Well the word on the street is that the FEC is about to lay the smack down on political bloggers. I don’t doubt the seriousness of these concerns, but what I do doubt is the longevity of any government official that actually tries to enforce such a cockamamey idea. Talk about a third rail.

What’s at issue? As you well know the Bipartisan Campaign Reform Act(aka McCain-Feingold act) tightened the reigns considerably on campaign financing and advertisements. The question soon arose as to whether the law applied to the internet. In a 4-2 decision the FEC ruled that the language of the act implied that the world wide web wasn’t included as a “public communication”. However, upset that at least some Americans retained their First Amendment right, Congressmen Christopher Shays and Martin Meehan filed action against the FEC ruling in the D.C. District Court. Here, Judge Colleen Kollar-Kotelly overturned a multitude of FEC findings including the exemption of the internet. Unfortunately, the FEC won’t be appealing. It takes at least four commissioners to vote for an appeal and appanently one of them has switched sides.
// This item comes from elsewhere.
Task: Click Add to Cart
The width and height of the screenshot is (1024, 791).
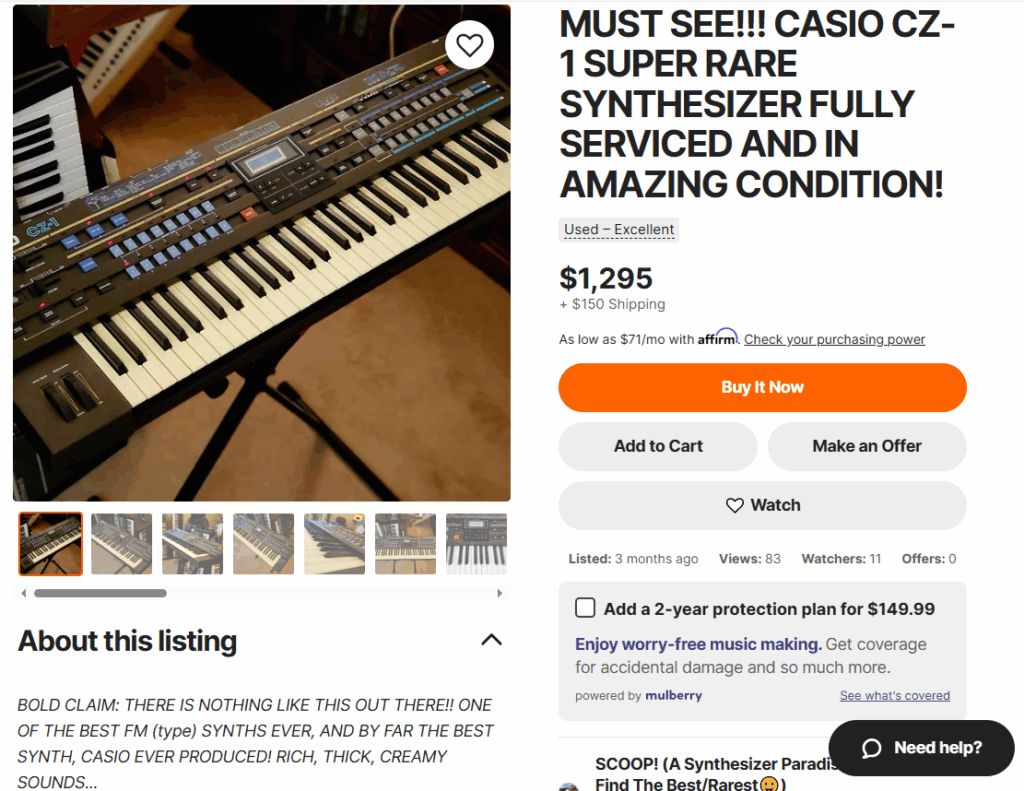Action: pos(658,446)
In the end, our only hope for recourse is that Congress steps up and redefines the law to exclude the internet. Otherwise virtually every aspect of political blogging could be called into question. Links to political campaign sites? Regulated. Reposting something written on a site connected to a campaign? Regulated. First Amendment to the U.S. Constitution? Non existent.
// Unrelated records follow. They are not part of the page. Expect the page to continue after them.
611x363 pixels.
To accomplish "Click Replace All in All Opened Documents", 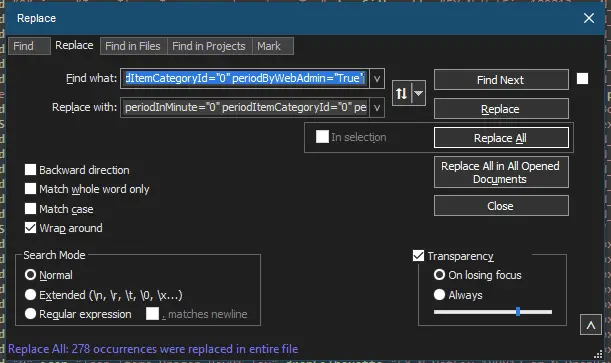I will (501, 172).
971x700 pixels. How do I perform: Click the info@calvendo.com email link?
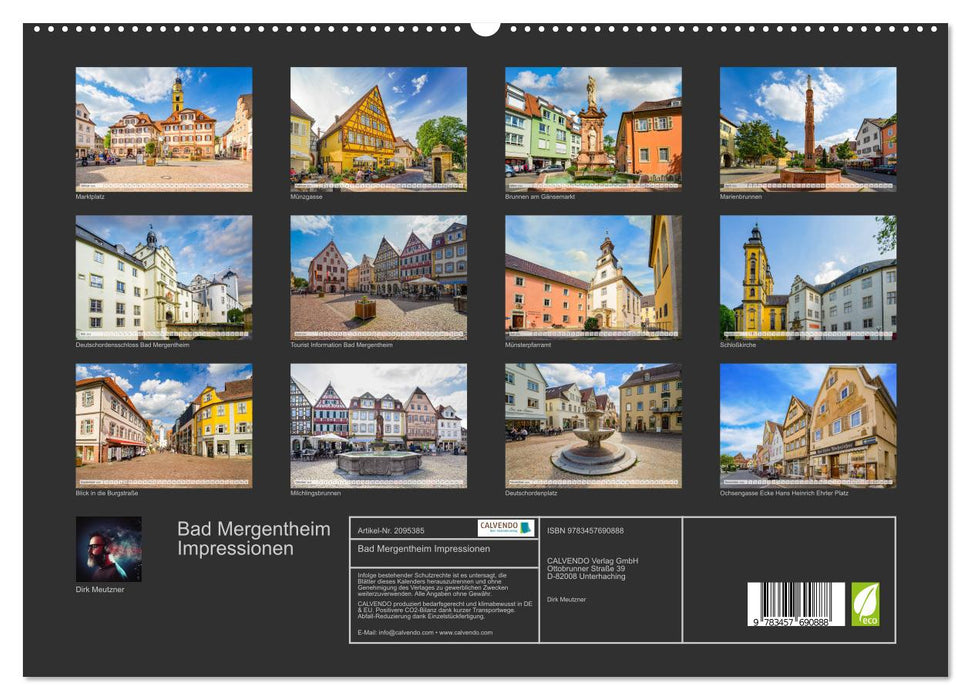pyautogui.click(x=404, y=632)
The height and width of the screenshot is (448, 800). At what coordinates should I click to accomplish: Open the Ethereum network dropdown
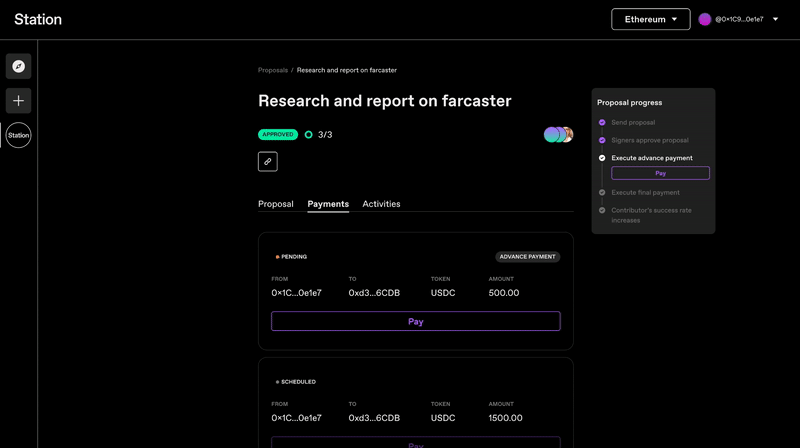[x=650, y=19]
More at Outside the Beltway, Captain’s Quarters, Eschaton, Pajamahadin, and Begging to Differ.

Ten Commandments Oral Arguments

Howard Bashman has unearthed a copy of oral arguments from the Ten Commandment cases heard on Wednesday. Link.
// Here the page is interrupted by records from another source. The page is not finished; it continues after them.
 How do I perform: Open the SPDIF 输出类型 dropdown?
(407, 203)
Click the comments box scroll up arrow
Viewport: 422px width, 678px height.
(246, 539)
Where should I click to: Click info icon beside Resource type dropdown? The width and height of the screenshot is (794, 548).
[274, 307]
UPDATE: Outside the Whale writes that the justices indicated their inclination towards “ceremonial deism.” Coined by former Yale Dean Walter Rostow, the term has mades its way into case law via Justice Brennan, and more recently Justice O’Conner in the Newdow case. For more discussion follow the link. My thoughts? If it helps the justices sort through the mess and come to some coherent discernible solution, I’m all for it. I am hesistant, to say the least, given that Establishment Clause jurisprudence suffers from no lack of tests. In fact my favorite Scalia line arises from this predicament.

[L]ike some ghoul in a late-night horror movie that repeatedly sits up in its grave and shuffles abroad after being repeatedly killed and buried, Lemon stalks our Establishment Clause jurisprudence once again, frightening the little children and school attorneys of Center Moriches Union Free School District. Its most recent burial, only last Term, was, to be sure, not fully six feet under: Our decision in Lee v. Weisman conspicuously avoided using the supposed “test,” but also declined the invitation to repudiate it.

Absolutely a classic.

Justice Department Appeals Tobacco Ruling

The Kansas City Star reports that the Justice Department is requesting en banc review of the D.C. Circuit ruling which prohibits disgorgement of past profits in civil RICO suits against Big Tobacco(my previous comments here and here). I am mystified as to why the Bush administration is even seeking an appeal. As Anthony Sebok writes,

The chances of the D.C. Circuit allowing an en banc appeal are very slim. The opinions written by Judges Sentelle and Williams are very persuasive and they are very highly respected by their colleagues on the court. The same can be said for an appeal to the Supreme Court.

The only explanation I can see is that the Bush administration is feeding the political witch hunt. Considering the costly nature of this sort of litigation, this political maneuver by the President may come at high price to taxpayers.